Les images du dernier accident en date qui circulent sur les réseaux sociaux font froid dans le dos. A peine supportables sont elles. On y voit en effet des mort gisant au sol, un homme à la main pétrifié qui a fini par décéder des suites de l’hémorragie et du choc émotionnel, et plusieurs voyageurs et membres d’équipages sous le choc. Au total, six morts et plusieurs blessés dans cet accident.
En deux mois, le bilan des accidents des bus de la société Océan du nord fait état de plus ou moins cinq accidents dont le plus choquant reste le plus récent, celui du 17 avril 2023 à Ngo (département des plateaux au nord du pays).
Le sondage à Moungali , le quatrième arrondissement de Brazzaville , et Mfilou le septième, a donné des avis divergent sur le sujet. Pour certains ces accident sont dûs à l’incompétence du personnel technique de la société Océan du Nord. Certains ont suggèré l’ordre du mérite pour chaque candidat à un emploi.
« ce personnel technique ne joue pas son rôle. Donc il faut recruter les méritants, car on ne joue pas avec la vie des hommes de cette façon. Si non arrêter le transport des passagers et continuer avec les marchandises serait mieux », a déclaré André habitant à Moukondo.
Par contre, d’autres pensent que les véhicules de cette société sont pour la plupart défectueux. D’après eux l’État doit prendre des mesures radicales car trop de dégâts ont été causés.
« Le personnel n’a rien avoir avec tout ça, on a un taux de chômage élevé et donc personne ne voudra contredire l’employeur au risque de se retrouver à la rue. Le problème vient de la hiérarchie. Mais l’État aussi a une part de responsabilité car il a trop attendu pour décider », a confié une citoyenne du quartier plateau ayant requis l’anonymat.

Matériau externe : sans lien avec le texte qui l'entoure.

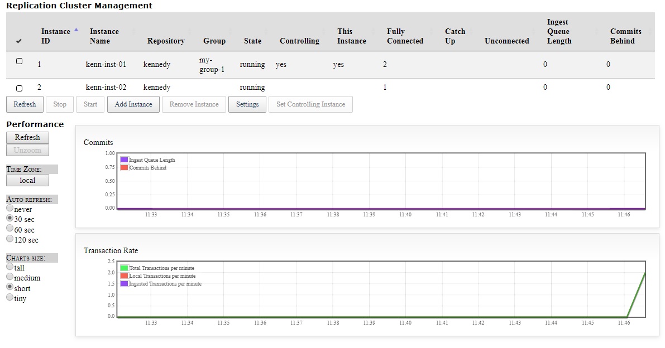Toggle the select-all checkbox in the header
This screenshot has height=348, width=665.
(x=19, y=41)
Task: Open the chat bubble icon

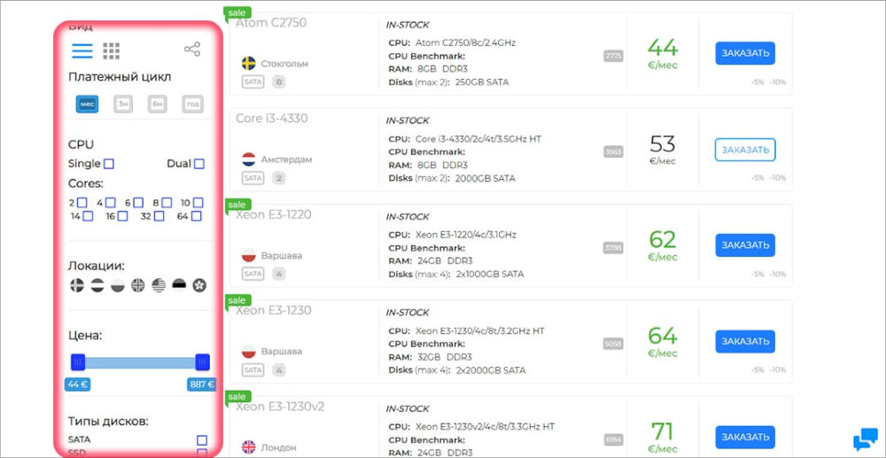Action: 865,439
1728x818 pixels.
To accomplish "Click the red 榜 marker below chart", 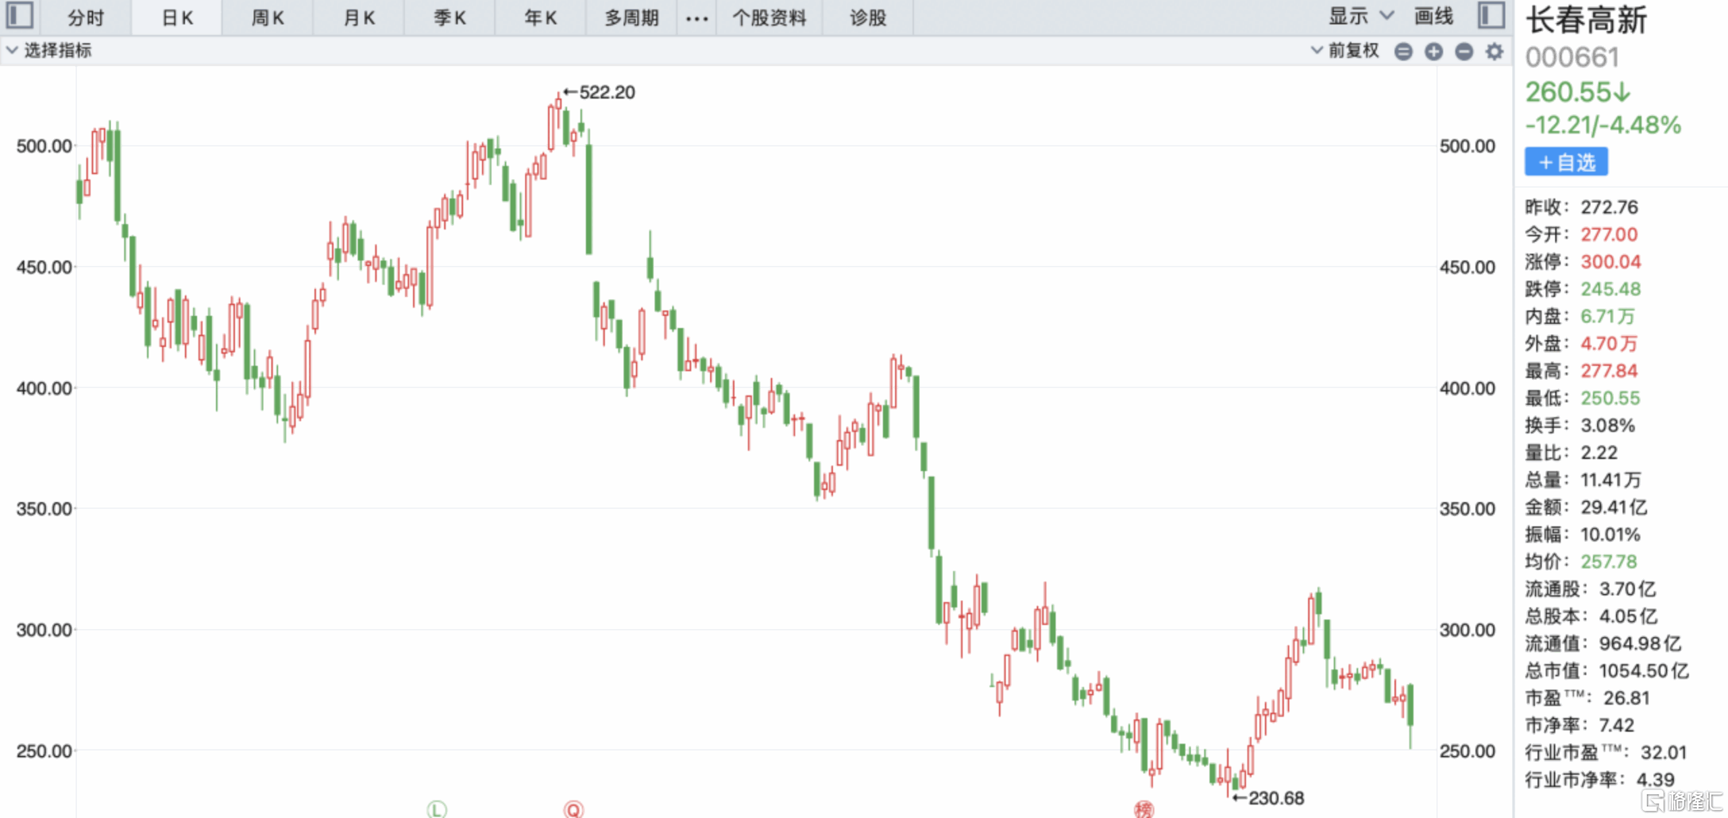I will 1143,809.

De la note circulaire du Ministère des Transports, de l’Aviation Civile et de la Marine Marchande
Dans le but de mettre fin aux accidents interurbains, le ministère en charge des transports demande de baliser les véhicules en plus de limiter la vitesse maximale à 30 kilomètres par heure dans les zones à circulation lente et dangereuse , et de 70 kilometre par heure dans les zones fluides. Aussi demande t-il de mettre en place des conducteurs relèves qui prendront le relais après quatre heure de conduite par le premier.
Les cinq mesures prescrites par la tutelle sont approuvées par les populations interrogées sur le sujet. Mais, ces dernières ne demandent que la totale applicabilité de ces recommandations. D’après eux, la théorie est différente de la pratique et demandent juste la vigilance de l’État face au non respect de ces prescriptions. Ainsi, une sensibilisation des agents de la force de l’ordre a aussi été suggérée car selon plusieurs analystes, la corruption peut constituer un véritable frein à la mise en application de ces décisions.
Hormis, les bus Océan du Nord , il faut dire que les accidents de circulation routière interurbains et urbains sont de plus en fréquents. Il est de la responsabilité des conducteurs de préserver les passagers, ainsi qu’aux chefs de ces entreprises de marteler sur la maintenance avant l’utilisation de chaque véhicule.